The world's first data terrarium now exists
Remember that post about Data Terrariums?
The world’s first data terrarium went live in the park in Healdsburg, California in June 2024.
Background: Principles of a Data Terrarium #
- The data terrarium is a balanced, self-contained data ecosystem. Unlike most edge computing devices, it is not tied to the cloud or even the internet.
- The only inputs and outputs are solar energy and data flow over wifi.
This version is air-cooled, so it also produces a small amount of direct heat. This is easily buffered by the environment - we ran the system just fine outdoors when it was about eighty-five Fahrenheit. Future versions will use circular economy principles to reduce waste heat.
Why? #
Why imagine and build something like this? We wanted to prove that at small scale, useful and powerful compute can be performed in a way that is completely supported by nothing but the sun. We wanted to demonstrate that systems like this can be constructed in everyday environments, from off the shelf parts, for reasonable amounts of money. We wanted to prove that data processing capabilities can be built in a way that is affordable, accessible, and Earth-friendly by constructing our idea for doing so in physical form.
Think this system isn’t useful? It can:
- Analyze a 30x whole-human genome in about an hour.
- Run LLAMA3 8B locally, producing haikus, answering questions, and even doing coding copilot-like activities. We made some awesome EFC-themed poems with LLAMA3 8B.
- Run retrieval-augmented generation (RAG) on texts stored locally (up to the SSD capacity, but hundreds of small PDFs easily).
- Generate images with Stable Diffusion.
- Run Rstudio, VS Code, python, C++, etc. This is a full-fledged AI workstation in a shopping cart powered by the sun.
Imagine with us the possible applications:
- Remote hospitals now have RAG capabilities for their local health records, even when the power goes out.
- Remote genome sequencing and onsite analysis is possible anywhere the shopping cart can go. It can be used to sequence pathogens causing outbreaks, sequence plants for biodiversity cataloguing, and provide genomic medicine to rural communities.
- Indigenous Sovereign Nations with such a system have direct ownership of their data, including its means of production.
- Educators have a powerful system for educating and mentoring students from elementary to doctoral levels about Big Data and Artificial Intelligence, anywhere.
What we accomplished #
We built a powerful Data Processing Center entirely on battery and solar #
We charged the battery the night before off a wall outlet, though in retrospect we should have done this off solar the day before (and could have easily done so had we planned ahead).
We built the entire compute system on a table in the hotel lobby.
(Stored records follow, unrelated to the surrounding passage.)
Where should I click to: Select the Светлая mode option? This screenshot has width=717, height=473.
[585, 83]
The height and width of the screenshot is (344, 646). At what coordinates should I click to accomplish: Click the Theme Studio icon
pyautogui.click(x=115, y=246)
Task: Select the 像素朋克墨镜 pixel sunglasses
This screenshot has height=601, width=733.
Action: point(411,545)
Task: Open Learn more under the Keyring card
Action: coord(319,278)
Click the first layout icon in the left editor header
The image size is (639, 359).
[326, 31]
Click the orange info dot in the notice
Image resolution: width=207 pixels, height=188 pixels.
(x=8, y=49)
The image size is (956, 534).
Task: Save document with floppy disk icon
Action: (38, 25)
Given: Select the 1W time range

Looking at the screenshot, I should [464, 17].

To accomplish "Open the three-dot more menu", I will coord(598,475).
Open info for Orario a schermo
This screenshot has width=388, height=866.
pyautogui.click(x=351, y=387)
We then connected all the pieces - compute system, solar panels, battery, router, sequencer - and arranged them in the shopping cart.
We installed the operating system completely offline in a public park #
We turned the PC on (running on battery power) and walked to the park. We’d preloaded Ubuntu 22.04 on a flash drive. We set up the solar panels, checked our power usage (200 watts in, 100 watts out) and started the installation process.
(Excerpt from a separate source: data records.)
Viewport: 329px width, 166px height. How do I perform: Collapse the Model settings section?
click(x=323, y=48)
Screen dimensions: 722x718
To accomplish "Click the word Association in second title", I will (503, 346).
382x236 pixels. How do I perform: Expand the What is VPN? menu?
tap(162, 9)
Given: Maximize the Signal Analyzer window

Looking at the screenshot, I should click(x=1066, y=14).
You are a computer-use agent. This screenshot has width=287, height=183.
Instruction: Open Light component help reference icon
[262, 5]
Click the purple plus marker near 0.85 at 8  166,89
We installed Ubuntu and even retrieved an update using public WiFi.
We answered questions about what we were doing for people in the park. Kids touched our solar panels. Parents asked us to point out the components of our data processing center.
We presented the system at the California CARES grant competition #
We then loaded the system up and drove it from Healdsburg to San Diego, where we unpacked it and pushed it around UC Campus until students presented their grant pitch. We let the judges check it out and see it running on solar outside the UCSD Design Building. Next time, we’d love to take the train (EFC Europe 2025?).
We donated the system (minus GPU) to the Indigenous Futures Institute #
We left the system (including cart, workstation, battery, and all the solar panels) to the Indigenous Futures Institute, where it will be heavily utilized to push the frontier of Sovereign AI guided by Indigenous Data Principles.
Unfortunately, as we’re self-funded and have a lot of projects, the GPU had to come back with us, but we have plans to get more (and we are happy to accept help).
Specifications #
The final specs were:
- Ryzen 7900 12-core CPU (65W TDP)
- 1x NVIDIA RTX 5000 Ada GPU
- 96GB Crucial DDR5 RAM
- 1x 2TB Crucial P5 SSD (for boot + binaries)
- 1x 4TB Crucial P3 Plus SSD (for larger data)
- Noctua NH-L12S Ghost S1 Edition Cooler
- MSI MPG B650i Edge WiFi mini-ITX motherboard
- Fractal Terra mini-ITX case
- 1056 Wh battery (Anker Solix C1000)
- 300W folding solar panel
- 1 Shopping Cart (Granger brand
- Oxford Nanopore minION Sequencer
- Mini travel wifi router
What’s next #
We’ve already done a lot with this system - this GPU has stories to tell. We’ll place more here on the blog over time.